A group that backed logging protests near Argenta is under fire in court as an attorney for Cooper Creek Cedar seeks to have the organization identify their online managers.
Court heard allegations last week that Last Stand West Kootenay was telling their members through online postings to participate in violating a court injunction imposed by the Supreme Court of B.C..
“They’re alleging that account has created wrongdoings by encouraging people to breach the injunction and counsel people to cause harm to Cooper Creek,” Noah Ross, the lawyer for Last Stand West Kootenay, said in court on Friday
Cooper Creek asked for information that would give them access to the last 300 logins and logouts of the organization’s social media accounts. They are also seeking information about the user’s contact information, and IP addresses.
“It is a fairly unusual order to give up the identity of any anonymous social media account,” says Ross. “Cooper Creek is saying wrongdoing was done to them, but they are not pursuing charges against anyone who was arrested.”
Ross says there is no evidence of wrongdoing since all Last Stand West Kootenay was doing was inviting people to come to the site and witness the protest.
“I will argue that the application doesn’t hold merit, and should not be granted,” says Ross.
Access to information of this nature is currently protected under the Canadian Charter of Rights and Freedoms, as outlined in section eight.
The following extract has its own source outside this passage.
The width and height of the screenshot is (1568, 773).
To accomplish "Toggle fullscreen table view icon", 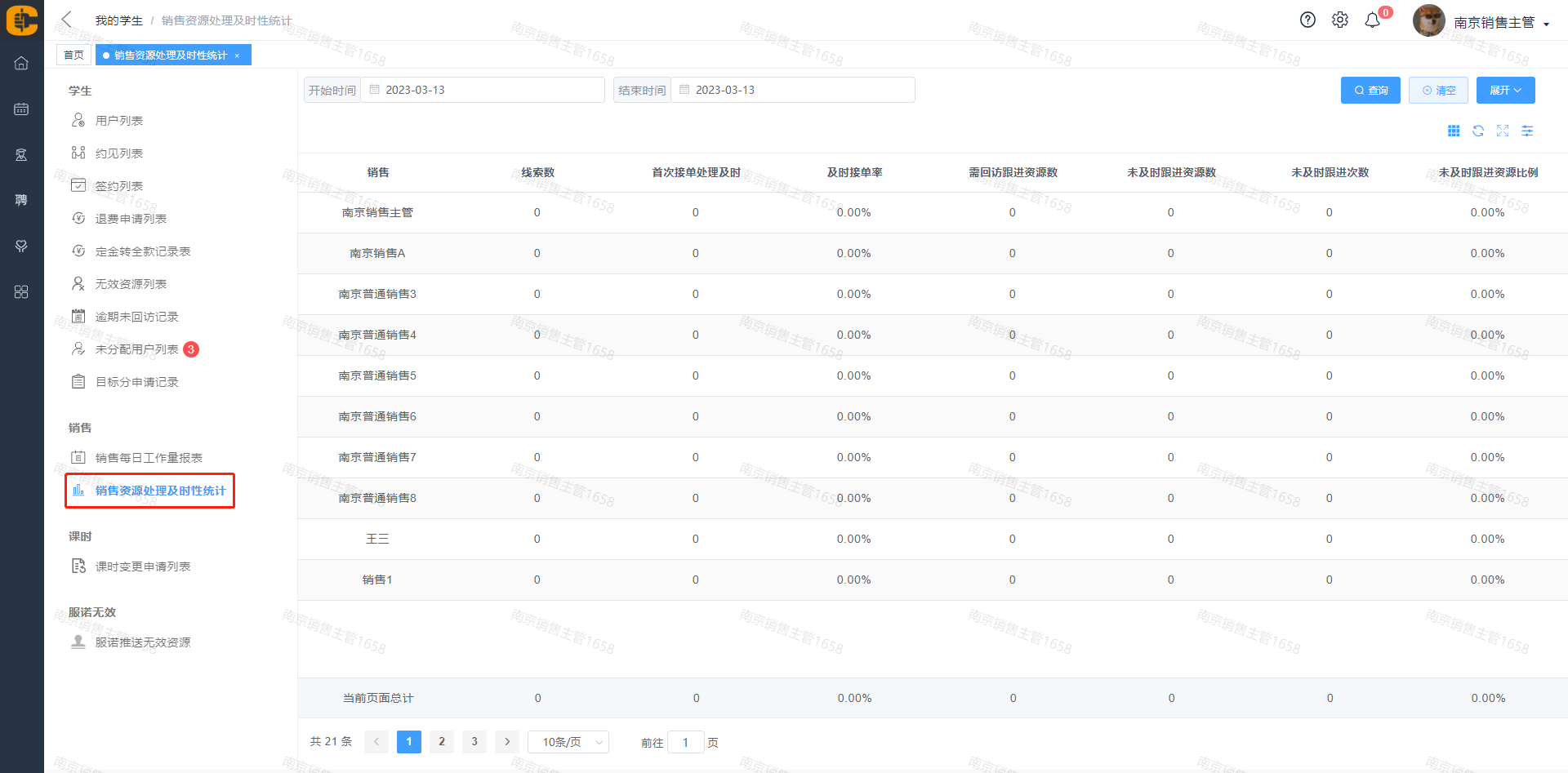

- Individuals in Canada have a right under section 8 of the Canadian Charter of Rights and Freedoms to be free from unreasonable searches and unreasonable seizures of their property and their personal information.
“I hope that the verdict of this case is in favor of protecting privacy,” says April Giroux. “You can’t just take private information, and it would be a scary world if companies could just do that.”
Giroux was in court with Meghan Beatty, who were among 19 people arrested near Argenta to protest against logging. They appeared in court earlier in the summer.
When they appeared in front of a judge in July in a Nelson court, Cooper Creek Cedar said they would file criminal proceedings against the defendants.
“I think they are just trying to intimidate us,” says Beatty. “This seems to be their standard approach when it comes to dealing with protests.”
“I think they are just going to try and tie up prosecution, and waste tax dollars.”
After six hours of testimony, Justice Lindsay Lyster didn’t reach a verdict on the company’s application. No date has been set for her ruling.